The next stop on the first book tour, five months ago, was Nashville, and there I decided I would again “forget” to latch my purse before sending it through the CT scanner, and I did the same thing in Milwaukee and Chicago too. I could have just tossed the prescription for Cymbalta into the trash, but that felt too intentional. I’d been using a pill cutter for the last few weeks anyway, under doctor’s supervision, and, well, my book tours are the ten days out of my year when I’d really rather not feel so . . . dampened.

It took me ten years to admit to a doctor that occasionally, I hear things. Not voices, well, I suppose it is a voice, but it isn’t speech I hear. It is a word, sometimes a first name, sometimes a familiar sound—shaking open a garbage bag, or revving the engine of a lawn mower.

Before I told my doctor about the voice, my blood pressure was one-forty over ninety. After my doctor told me that hearing things is not synonymous with schizophrenia or manic depression, that some 13 percent of adults will hear voices at some point in their lives, and that the cause can be anything from bereavement to stress, I clocked in at one hundred over eighty.
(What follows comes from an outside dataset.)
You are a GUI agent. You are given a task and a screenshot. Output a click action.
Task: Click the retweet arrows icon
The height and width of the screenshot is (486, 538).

I was predisposed to depression, that much was likely true, but my symptoms were dull and textbook, easily managed through sixty milligrams of Cymbalta daily. I have weaned myself off the drug once before, when the second book in my fiction series sold one million copies and the show was in its newlywed phase with fans, long enough to remember that oh, I do like sex as enthusiastically as I appear to in my books.

The noise does not repeat itself, and I remind myself of what my doctor told me, that success is a stressor too. Although it’s a stressor I might enjoy, it’s a spotlight nonetheless, shining on things I thought I’d jettisoned on the therapist’s couch when—surprise!—all I did was stuff them into a coat closet before the company arrives. The reassurance fails to soothe, and I turn over in bed and locate my phone, charging on the nightstand. It’s 4:40 A.M., and Gwen has responded to my email. I read the exchange in its entirety, twice.

Me: Gwen! I think you meant to send this to your assistant, Steph! Not me, Steph. But why do you need my AQ? All okay?

Gwen: So sorry, honey! Yes, meant to send this to Stephanie my assistant. How is wherever you are?

I compose a response.

Phoenix, but Los Angeles in a few hours!! For the Female Director dinner. Will let you know how it goes. Then I go from there to JFK to Heathrow to Marrakesh for the trip. Crazy few days! It’s so confusing that I have the same name as your assistant! Just curious, though, why do you need my author questionnaire for the memoir? You know me—I worry! Everything okay?

I hit send and swallow, dislodging the sweet film of that bad wine. I hear the noise again and I realize it is not the maid, emptying the trash in the hallway, and that it is not in my head, a result of going cold turkey on my medication somewhere over the Rocky Mountains five months ago.

“What time is it?” the bartender groans, kicking off more of the covers. His rough skin scraping the cheap sateen sheets—that was what woke me up.

“Almost five.”

“Jesus. Go back to bed.” The bartender raises his forearm and shields his eyes against nothing. The room is practically invisible, though my eyes have adjusted enough that I can make out his empty wrist. Last night, after he read the note I left him on my check (Room 19. Only here tonight.), he had shown up and removed his nice watch, leaving it on the nightstand before we got into bed, something Vince used to do when we used to have sex.